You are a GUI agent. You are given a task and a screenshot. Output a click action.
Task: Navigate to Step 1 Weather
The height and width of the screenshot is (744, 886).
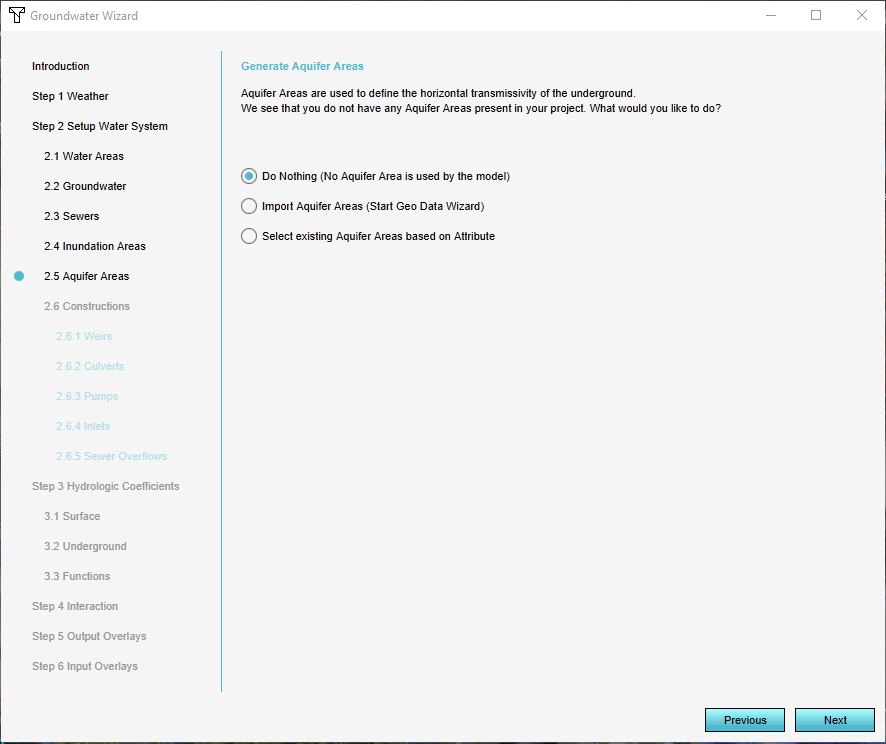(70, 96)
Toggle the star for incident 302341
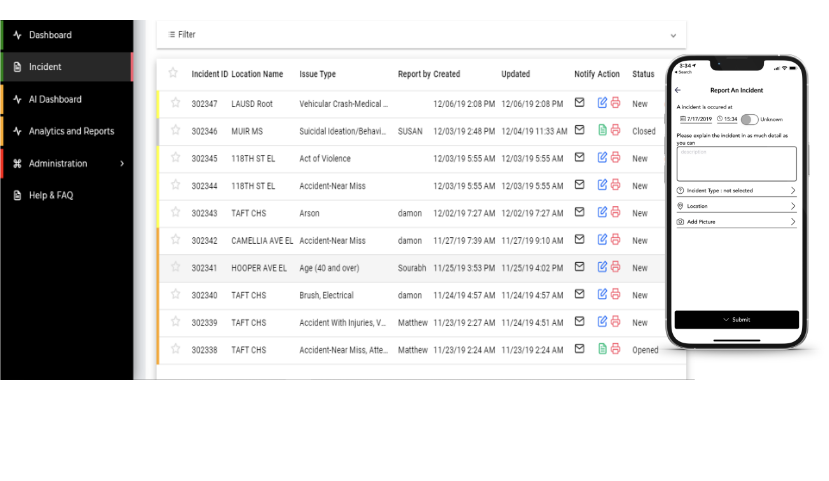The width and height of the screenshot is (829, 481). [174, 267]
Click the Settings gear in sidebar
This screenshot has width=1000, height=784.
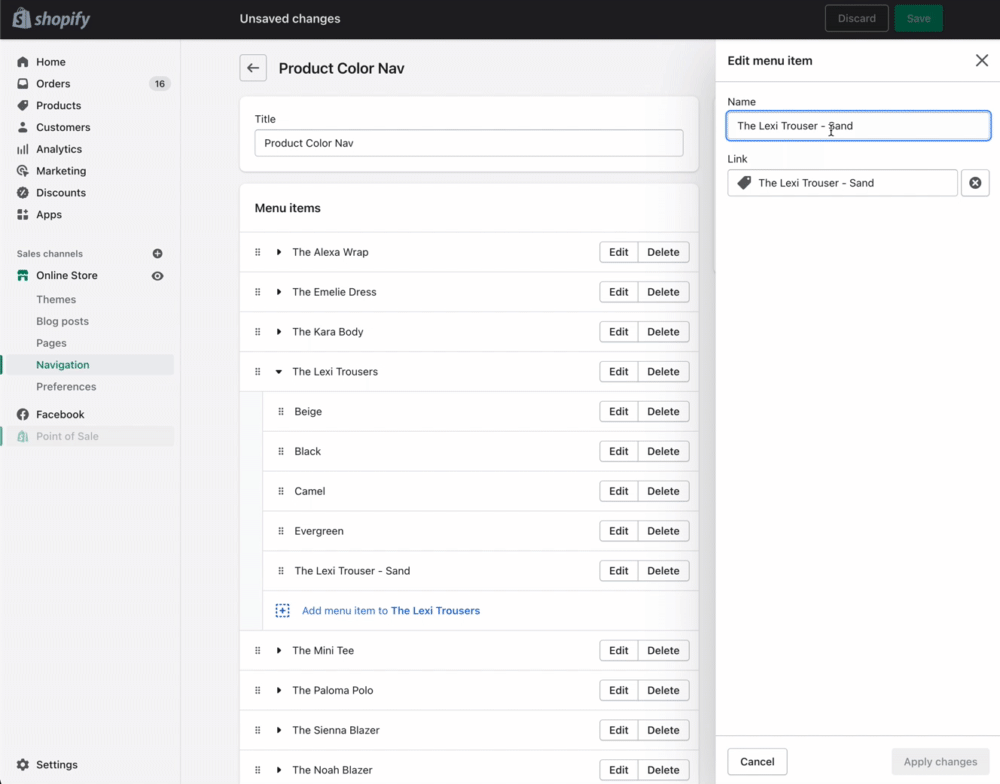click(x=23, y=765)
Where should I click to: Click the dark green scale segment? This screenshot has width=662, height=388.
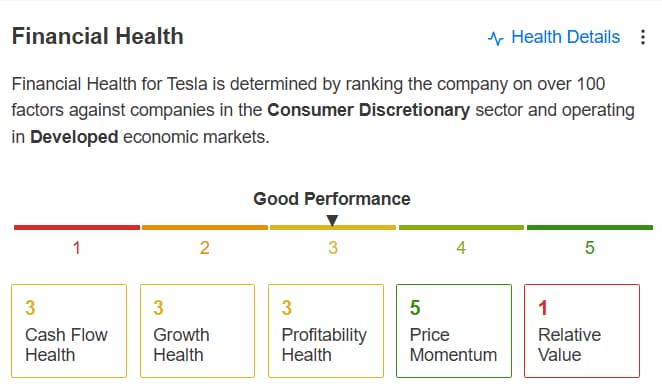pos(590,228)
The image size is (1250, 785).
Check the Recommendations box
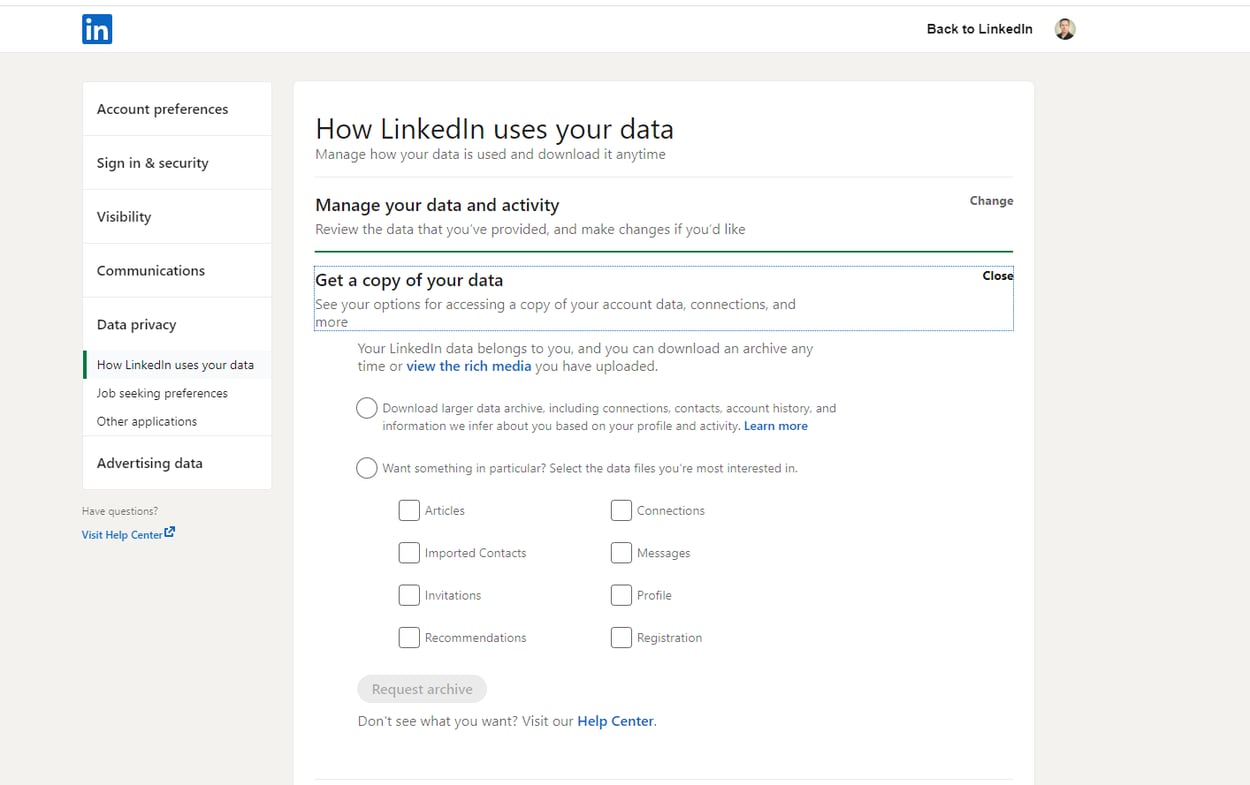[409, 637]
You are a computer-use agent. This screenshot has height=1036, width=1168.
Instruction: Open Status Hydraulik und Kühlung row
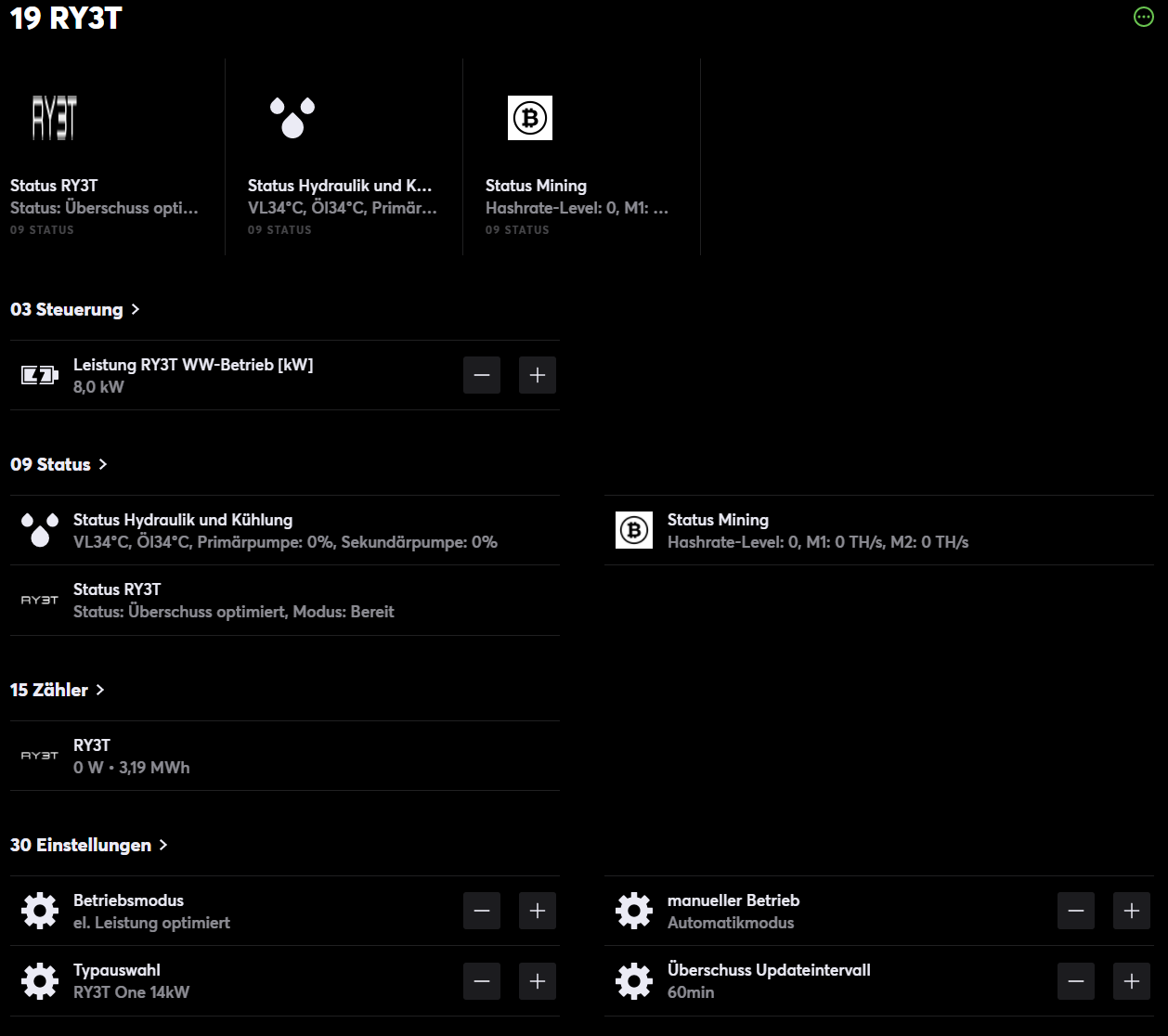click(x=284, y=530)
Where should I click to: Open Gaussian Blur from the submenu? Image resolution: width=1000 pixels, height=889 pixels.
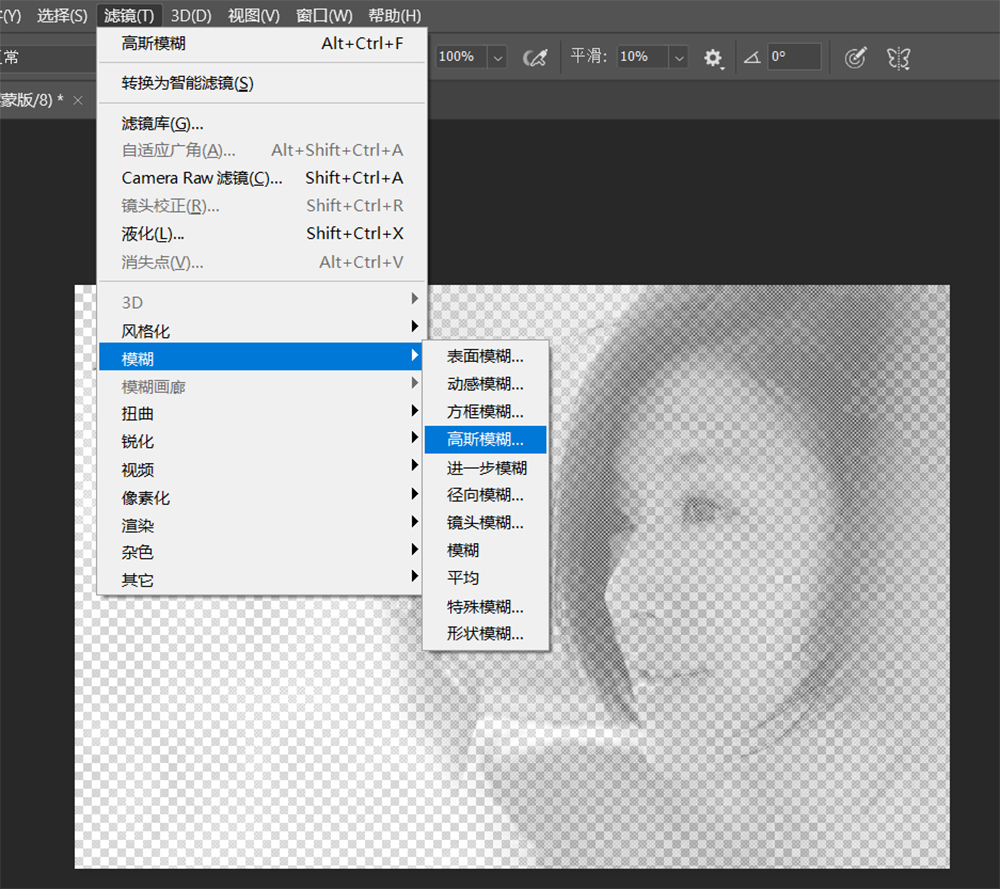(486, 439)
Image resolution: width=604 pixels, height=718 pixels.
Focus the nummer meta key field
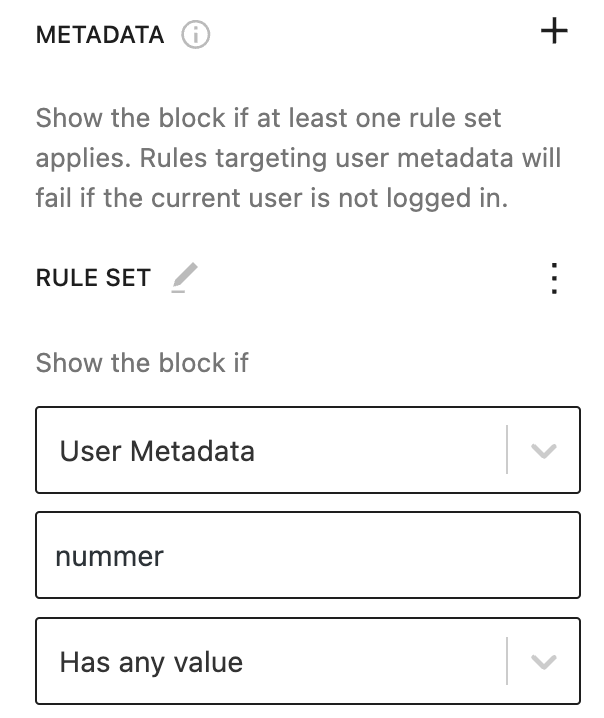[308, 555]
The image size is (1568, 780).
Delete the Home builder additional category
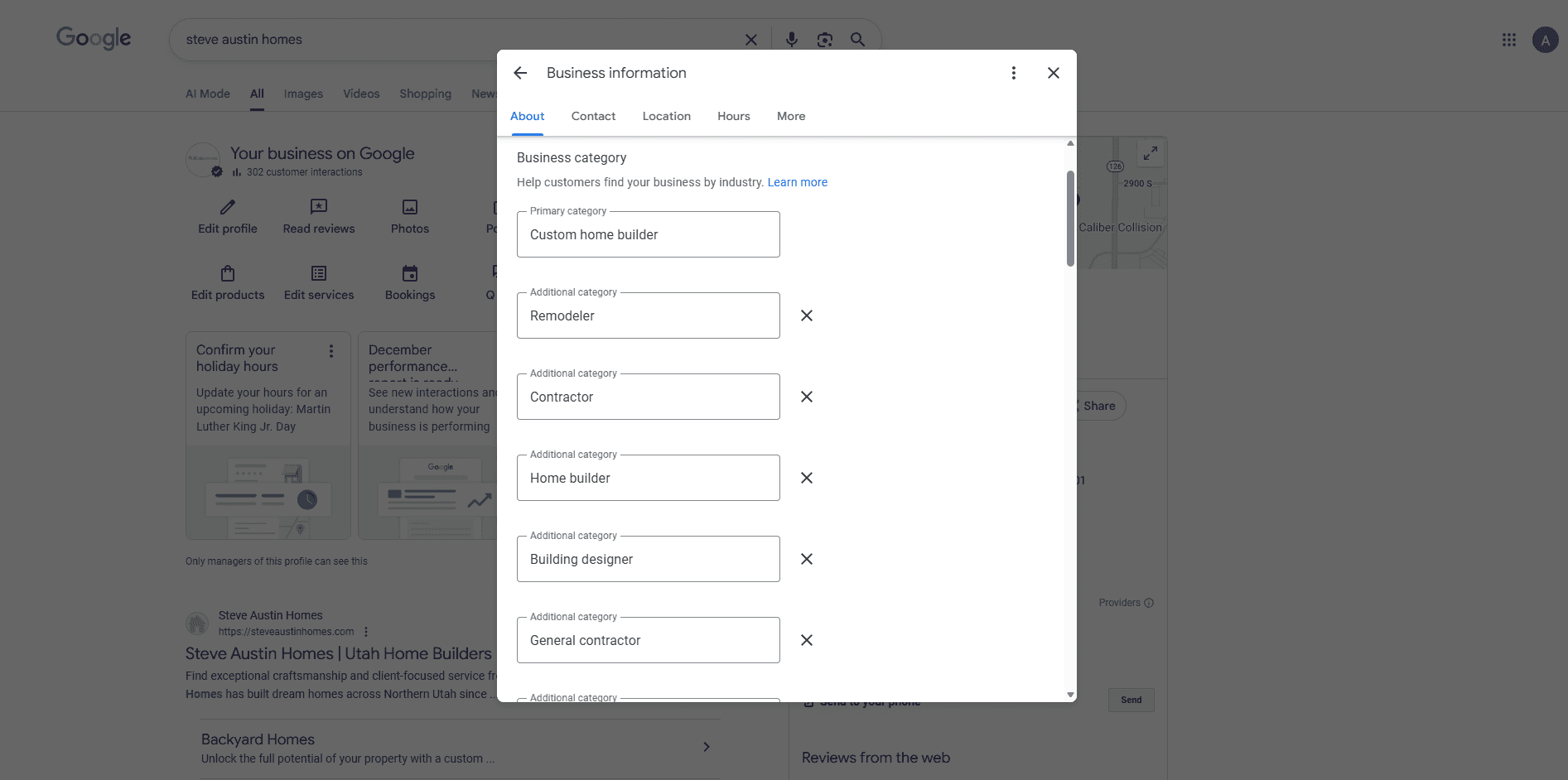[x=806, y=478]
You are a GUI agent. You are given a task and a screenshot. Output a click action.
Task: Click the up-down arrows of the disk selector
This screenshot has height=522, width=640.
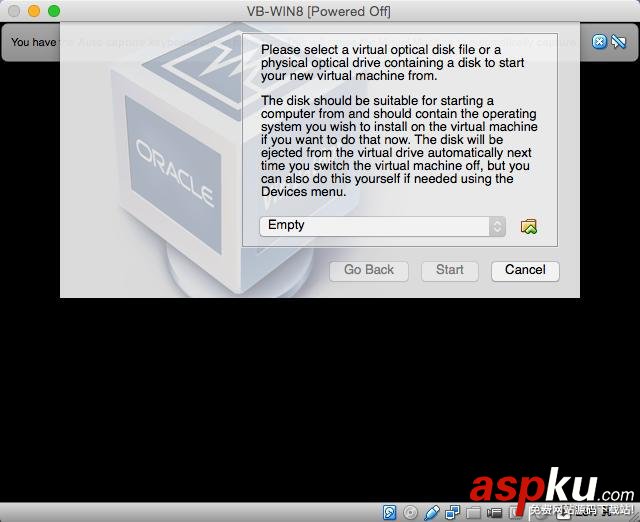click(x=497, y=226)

> [Aim of the exercise]
Skip every picture and transcribe the data above exactly.

> [Exercise solution]
You are a GUI agent. You are given a task and a screenshot. Output a click action.
Task: Navigate to Step 1 Weather
The height and width of the screenshot is (744, 886).
(70, 96)
Toggle the star for incident 302341
The width and height of the screenshot is (829, 481). [174, 267]
Click the Settings gear in sidebar
This screenshot has width=1000, height=784.
click(x=23, y=765)
Where should I click to: Click the dark green scale segment? This screenshot has width=662, height=388.
pos(590,228)
The image size is (1250, 785).
Check the Recommendations box
[409, 637]
You are a computer-use agent. This screenshot has height=1036, width=1168.
Instruction: Open Status Hydraulik und Kühlung row
click(x=284, y=530)
Where should I click to: Open Gaussian Blur from the submenu? Image resolution: width=1000 pixels, height=889 pixels.
(486, 439)
Image resolution: width=604 pixels, height=718 pixels.
Focus the nummer meta key field
[308, 555]
The image size is (1568, 780).
Delete the Home builder additional category
[x=806, y=478]
You are a GUI agent. You are given a task and a screenshot. Output a click action.
Task: Click the up-down arrows of the disk selector
This screenshot has height=522, width=640.
click(x=497, y=226)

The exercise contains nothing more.